Emerson : made in cynisme

Emerson : made in cynisme
Mis en ligne le lundi 3 septembre 2007 ; mis à jour le mercredi 22 août 2007.

Publié dans le numéro IV (ÉTÉ 2007)

Ce n’est pas une prédiction, c’est une certitude. Lorsque l’on naît en Chine, Emerson est catégorique : on ne naît plus enfant, on naît « nouveau consommateur d’articles en plastique ». 17 millions : c’est le nombre de naissance escomptées en Chine pour l’année 2007, compte tenu des projections démographiques. Il y a quelque chose qui nous chagrine presque : la politique de l’enfant unique, mise en place pour freiner la croissance de la population chinoise. Que de consommateurs potentiels de plastique en moins ! Dire qu’il aurait pu naître vingt millions, si ce n’est plus, de consommateurs ! Heureusement, la loi chinoise est souple : elle admet deux enfants pour les familles rurales ayant eu une fille comme premier enfant et pour les ethnies minoritaires. On se réjouit.

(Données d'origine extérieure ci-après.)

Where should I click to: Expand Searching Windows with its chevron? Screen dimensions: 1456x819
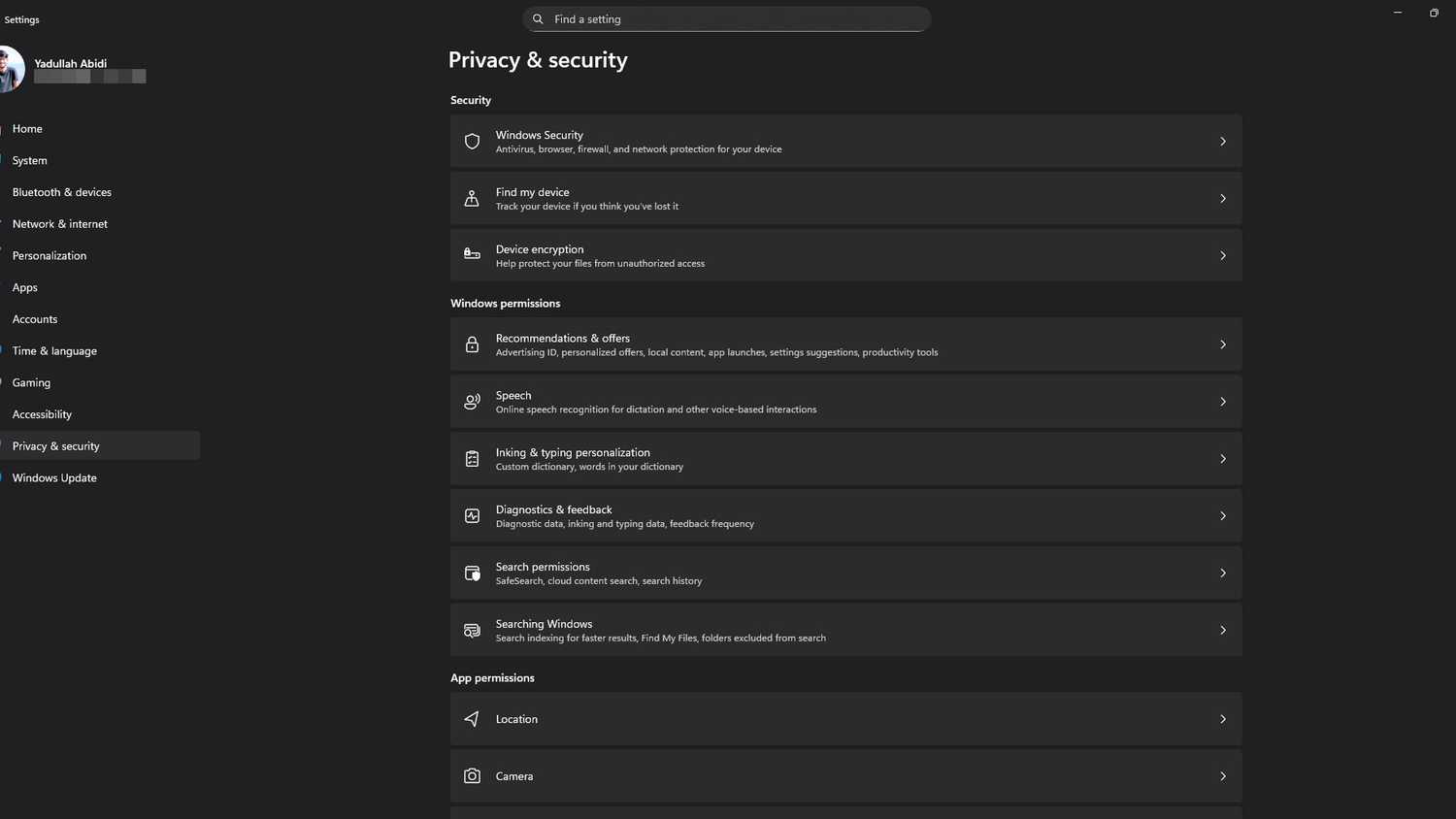pyautogui.click(x=1222, y=631)
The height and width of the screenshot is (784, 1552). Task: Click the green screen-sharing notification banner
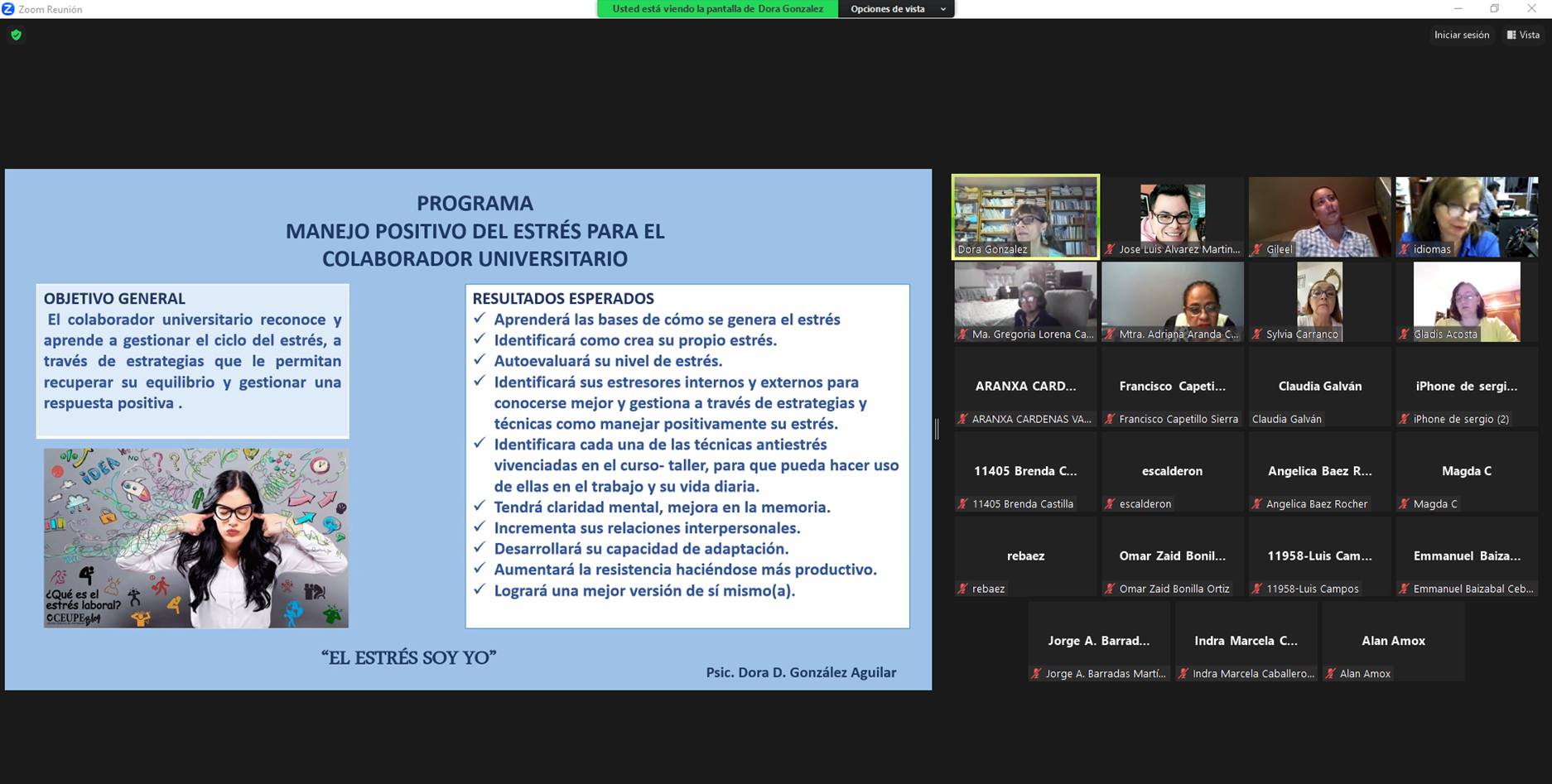coord(717,9)
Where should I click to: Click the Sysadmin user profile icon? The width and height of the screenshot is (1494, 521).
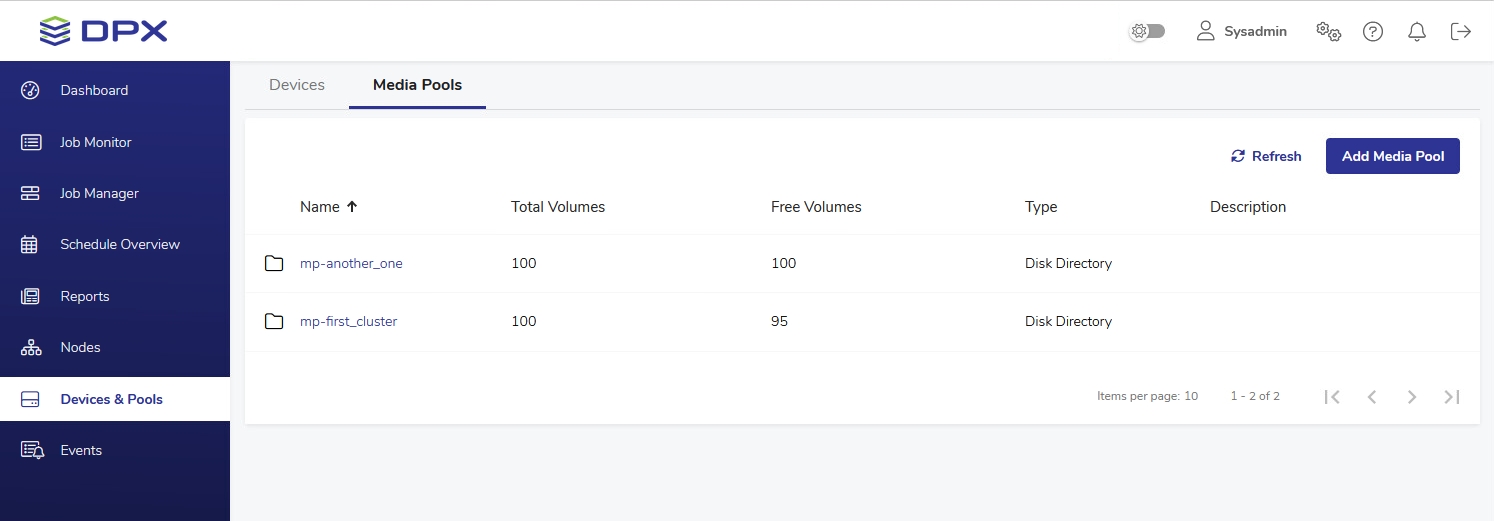1206,31
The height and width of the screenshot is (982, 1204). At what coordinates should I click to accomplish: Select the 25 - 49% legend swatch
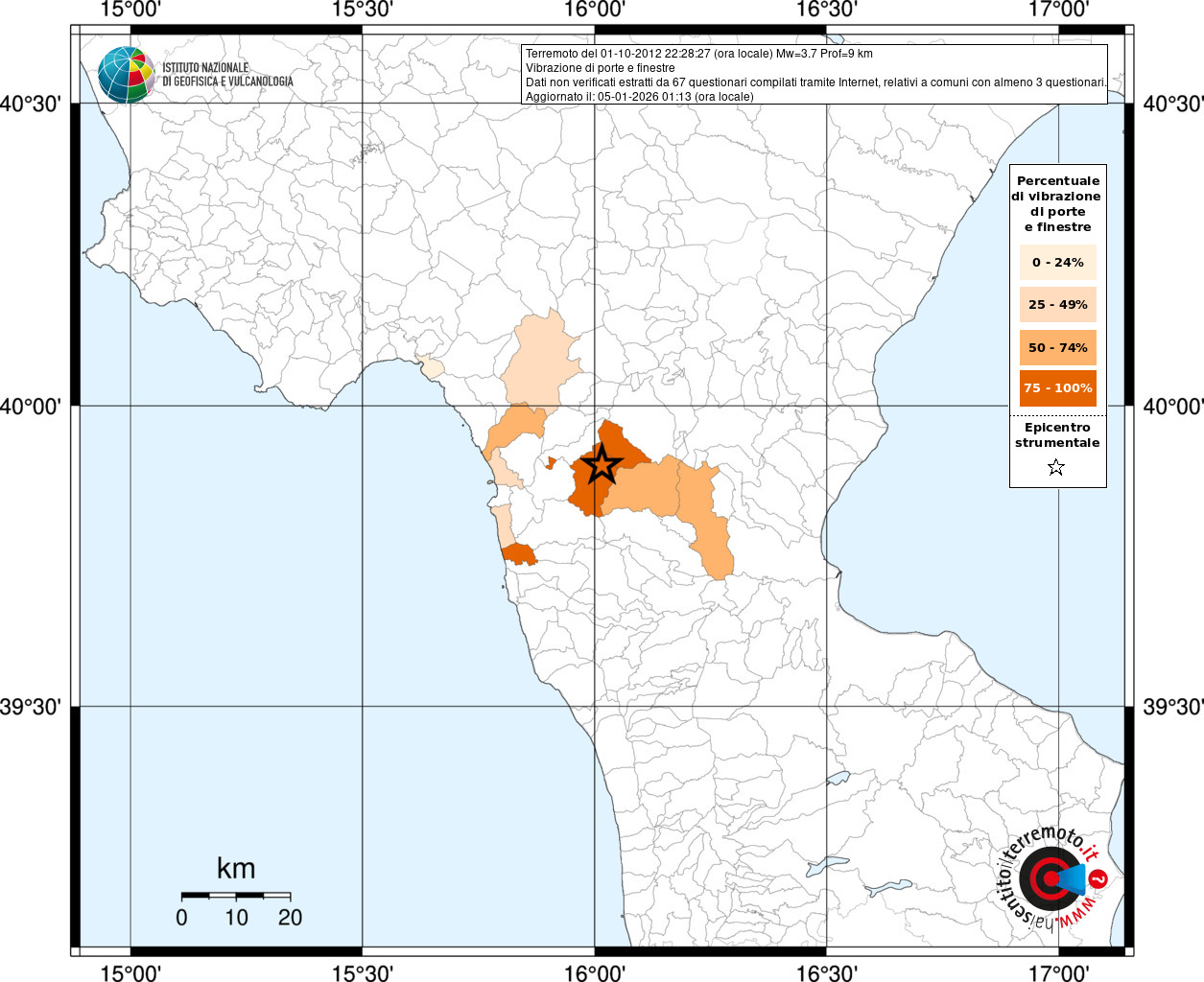(x=1057, y=304)
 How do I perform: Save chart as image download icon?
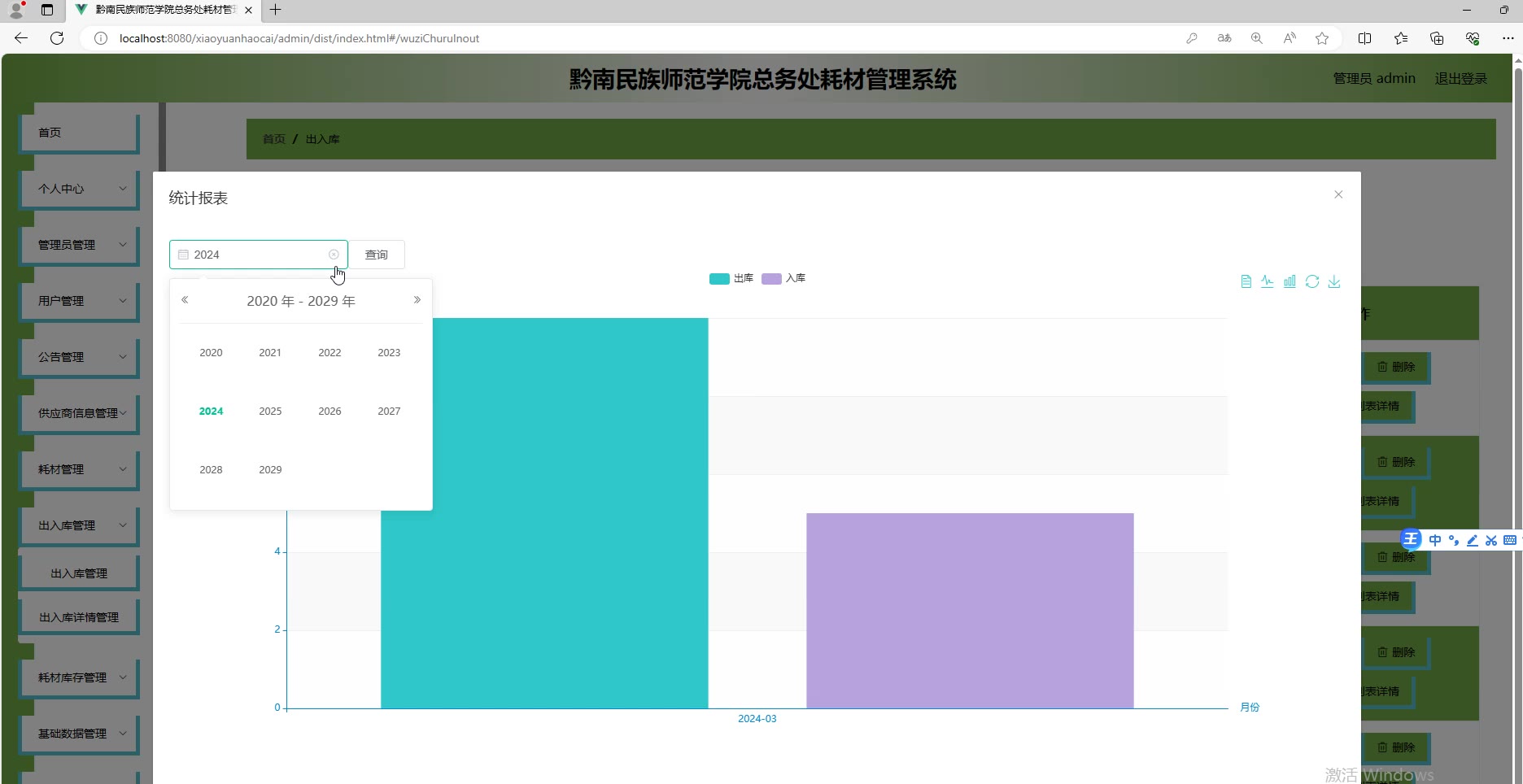click(1334, 281)
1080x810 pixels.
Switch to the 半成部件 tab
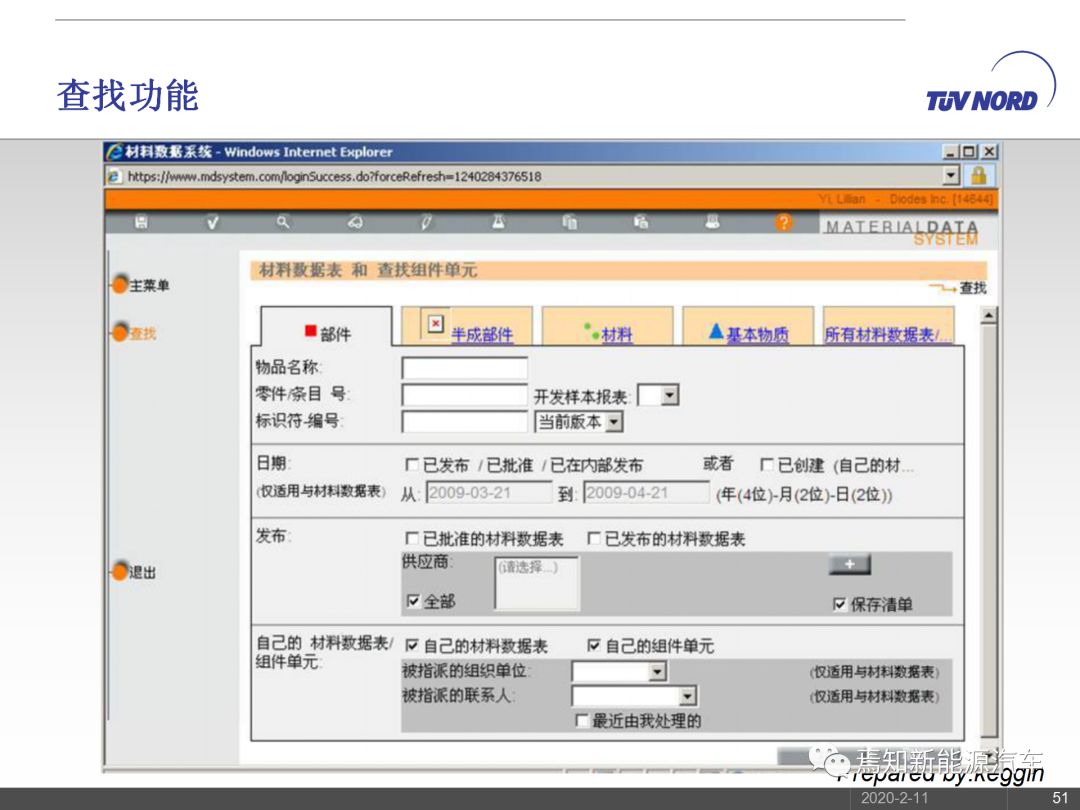pos(481,335)

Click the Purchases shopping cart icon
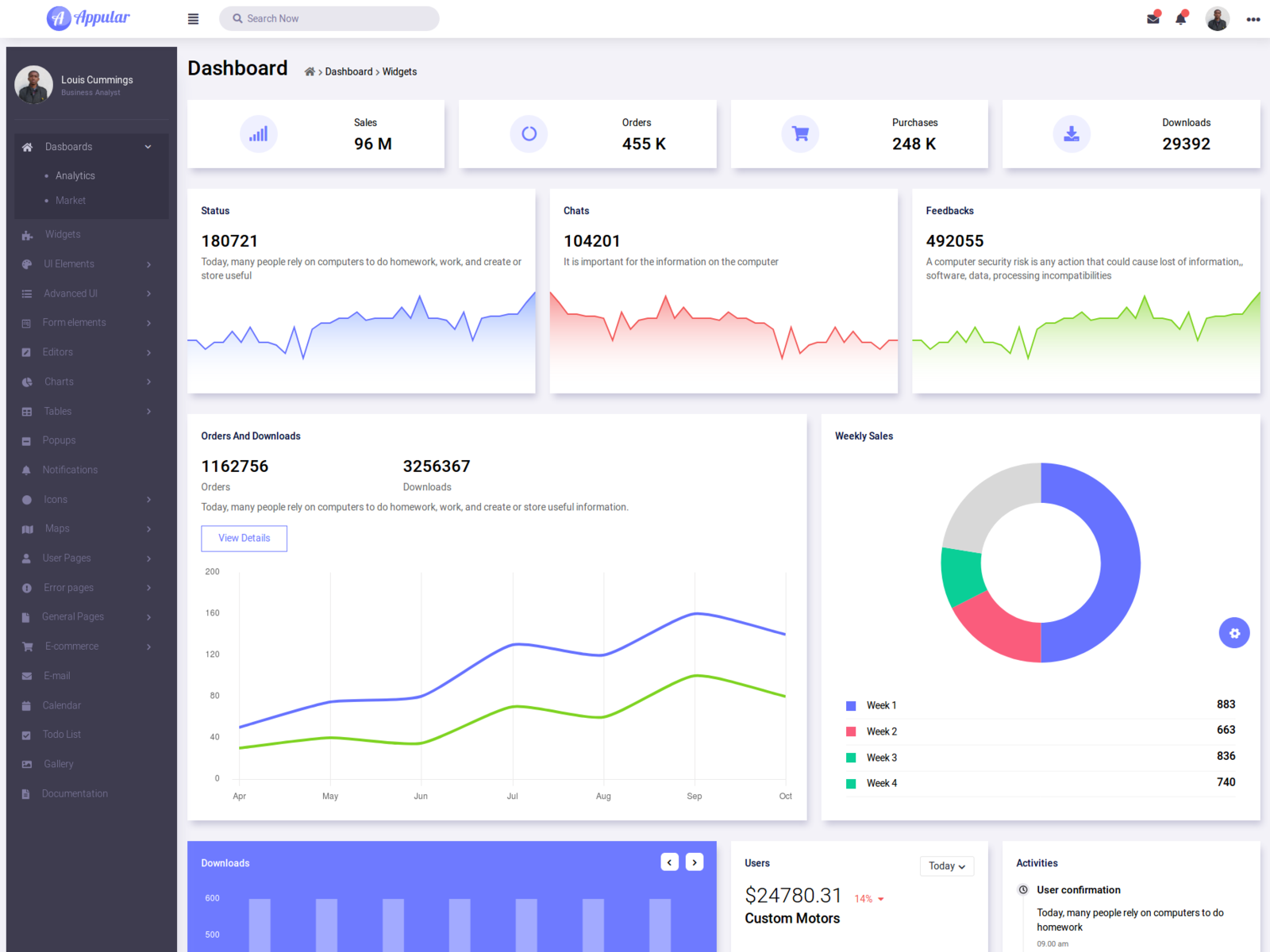coord(800,134)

Ne nous attardons pas inutilement sur l’assimilation de l’enfant à un consommateur
- mettons cela sur le compte de la sincérité désarmante d’Emerson. Ce qui nous étonne en revanche, c’est de poser l’égalité absolue entre le nombre de naissances et le nombre de consommateurs nouveaux : c’est bien chaque enfant qui naît en Chine qui est un « nouveau consommateur d’articles en plastique ». Tous les enfants de Chine et non certains d’entre eux. Tous : ceux des villes, de Pékin, de Shangaï, mais aussi ceux des champs, les Ouïgours comme les Hmongs. Où sont-ils, les enfants chinois qui ne consomment pas d’articles en plastique ? Ils n’existent plus. Emerson vient de les rayer de la carte en une phrase. Les enfants qui jouaient avec des babioles en bois et en tissu : disparus, sous nos yeux.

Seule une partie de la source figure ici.